Apply what you read:
• a. Copy the blog post below exactly, from "What Annoys Jeff" to "same thing myself.".
• b. Answer these questions using the blog post below:
(i) What does the writer call the most awful of sounds?
(ii) What does the writer suggest sending in place of a phone call?
(iii) What future blog post does the writer say is currently in progress?

Start of Source document

What Annoys Jeff this Week?

1. Lawn (work) envy. If there was ever a single sound that could get under my skin, it isn’t nails on a chalk board or the hi pitched whining of small human beings. The most awful of sounds is the sound of lawn maintenance happening somewhere next door when I’m working from home. No, I’m not mad that they’re doing it. I don’t feel interrupted or put upon at all. It’s mostly just a rising frustration that they’re able to get out there and do it while I’m stuck being more or less responsible and not able to take advantage of the good weather to do the same thing myself.

2. Calls from unknown or 800-number. By now you’d think your fancy algorithms would tell you that I’m not going to pick up. I never do. But I admire your hope-spings-eternal persistence. If you want to have any hope of getting my eyes on your product or service, try send me an old fashioned letter. I’ll at least scan the first line of that before shredding it… and every once in a great while I’ll read the pitch if you’ve got a good hook up front. Otherwise, feel free to continue going to voicemail. It’s entirely your choice.

3. Showing restraint. There’s really nothing worse than being forced by social convention to sit politely and try not to smirk when the person on the other side of a conversation so richly deserves being grabbed by the throat and pummeled against every flat surface in the room. No matter how much asshats like that deserve a bit of rough treatment, I’d be the one who ended up in jail for handing it out. Talk about living in an unjust world.

The darkest evening of the year…

I have no idea if it’s actually going to be the darkest evening of the year or not, but it’s going to be the longest even if only by a few seconds. I post about the winter solstice just about every year knowing full well that the coldest days of winter are still a few weeks ahead. Maybe it’s important to me because I’ve always been more a worshiper of the light rather than the heat. Getting back to a schedule that feels a little less mole-like is just incredibly appealing after weeks of rising in the darkness, working in a cave, and returning home again in darkness.

The solstice at least marks where that trend starts slowly to right itself. You can say what you want about Christmas and the reason for the season, but maybe there’s just enough pagan left in me that solstice feels like something that should be a celebration. Solstice is the hope of spring and growth and warm afternoons tending the yard. The irony of the fact that I’m currently also working on a future blog post about hope and why it’s bad isn’t lost on me in the least as I type these words. Despite what I’ll soon tell you about the problematic nature of hope, for the moment, hope is going to have to be enough.

That old, unpleasant “off” feeling…

I’m a guy. I don’t do “sick” well. It’s just one of the charming aspects of the gender that I know all the women-folk out there enjoy. In keeping with that theme, one of the things we guys like to do is complain loudly and at length about how bad we feel. Since this is my megaphone of choice, that means you all are along for the ride.

End of Source document
Start of Record extracts

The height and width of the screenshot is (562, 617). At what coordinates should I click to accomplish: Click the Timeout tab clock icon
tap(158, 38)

End of Record extracts
Start of Record extracts

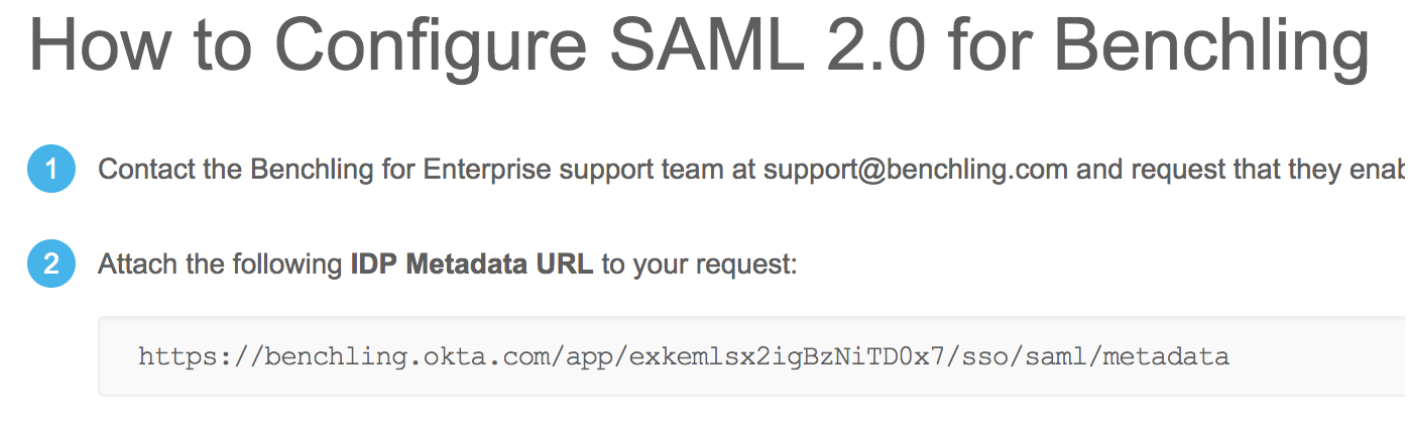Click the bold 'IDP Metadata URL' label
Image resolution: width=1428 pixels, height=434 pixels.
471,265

End of Record extracts

Results in order:
• a.
What Annoys Jeff this Week?

1. Lawn (work) envy. If there was ever a single sound that could get under my skin, it isn’t nails on a chalk board or the hi pitched whining of small human beings. The most awful of sounds is the sound of lawn maintenance happening somewhere next door when I’m working from home. No, I’m not mad that they’re doing it. I don’t feel interrupted or put upon at all. It’s mostly just a rising frustration that they’re able to get out there and do it while I’m stuck being more or less responsible and not able to take advantage of the good weather to do the same thing myself.

• b.
(i) The sound of lawn maintenance happening somewhere next door while the writer is working from home.
(ii) An old fashioned letter.
(iii) A post about hope and why it's bad.